== Segment start ==

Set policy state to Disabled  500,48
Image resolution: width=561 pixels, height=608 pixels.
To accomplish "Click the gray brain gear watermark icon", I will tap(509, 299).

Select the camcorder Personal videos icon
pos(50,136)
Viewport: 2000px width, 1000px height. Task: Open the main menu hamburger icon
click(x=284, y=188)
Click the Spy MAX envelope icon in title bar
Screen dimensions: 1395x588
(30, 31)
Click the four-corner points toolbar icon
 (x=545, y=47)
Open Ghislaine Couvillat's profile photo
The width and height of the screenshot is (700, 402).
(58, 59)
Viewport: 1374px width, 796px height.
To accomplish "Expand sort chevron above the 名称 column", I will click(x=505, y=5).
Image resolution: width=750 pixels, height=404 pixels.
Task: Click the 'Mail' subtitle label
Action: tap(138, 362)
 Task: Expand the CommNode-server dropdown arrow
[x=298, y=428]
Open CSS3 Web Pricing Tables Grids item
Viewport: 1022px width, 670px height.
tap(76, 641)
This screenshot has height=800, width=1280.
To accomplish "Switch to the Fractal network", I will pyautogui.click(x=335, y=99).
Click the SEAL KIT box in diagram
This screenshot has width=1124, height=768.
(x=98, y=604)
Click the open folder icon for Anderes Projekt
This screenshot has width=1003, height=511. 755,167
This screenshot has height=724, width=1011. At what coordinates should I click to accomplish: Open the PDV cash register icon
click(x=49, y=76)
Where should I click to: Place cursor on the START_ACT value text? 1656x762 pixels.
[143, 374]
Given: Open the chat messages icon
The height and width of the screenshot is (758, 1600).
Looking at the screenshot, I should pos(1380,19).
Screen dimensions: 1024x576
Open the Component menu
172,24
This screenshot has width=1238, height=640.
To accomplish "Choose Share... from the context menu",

== Segment end ==

Exercise aim
Would you write out the data exactly as it reads?

Exercise answer
Set policy state to Disabled  500,48
Image resolution: width=561 pixels, height=608 pixels.
To accomplish "Click the gray brain gear watermark icon", I will tap(509, 299).

Select the camcorder Personal videos icon
pos(50,136)
Viewport: 2000px width, 1000px height. Task: Open the main menu hamburger icon
click(x=284, y=188)
Click the Spy MAX envelope icon in title bar
Screen dimensions: 1395x588
(30, 31)
Click the four-corner points toolbar icon
 (x=545, y=47)
Open Ghislaine Couvillat's profile photo
The width and height of the screenshot is (700, 402).
(58, 59)
Viewport: 1374px width, 796px height.
To accomplish "Expand sort chevron above the 名称 column", I will click(x=505, y=5).
Image resolution: width=750 pixels, height=404 pixels.
Task: Click the 'Mail' subtitle label
Action: tap(138, 362)
 Task: Expand the CommNode-server dropdown arrow
[x=298, y=428]
Open CSS3 Web Pricing Tables Grids item
Viewport: 1022px width, 670px height.
tap(76, 641)
This screenshot has height=800, width=1280.
To accomplish "Switch to the Fractal network", I will pyautogui.click(x=335, y=99).
Click the SEAL KIT box in diagram
This screenshot has width=1124, height=768.
(x=98, y=604)
Click the open folder icon for Anderes Projekt
This screenshot has width=1003, height=511. 755,167
This screenshot has height=724, width=1011. At what coordinates should I click to accomplish: Open the PDV cash register icon
click(x=49, y=76)
Where should I click to: Place cursor on the START_ACT value text? 1656x762 pixels.
[143, 374]
Given: Open the chat messages icon
The height and width of the screenshot is (758, 1600).
Looking at the screenshot, I should pos(1380,19).
Screen dimensions: 1024x576
Open the Component menu
172,24
This screenshot has width=1238, height=640.
To accomplish "Choose Share... from the context menu",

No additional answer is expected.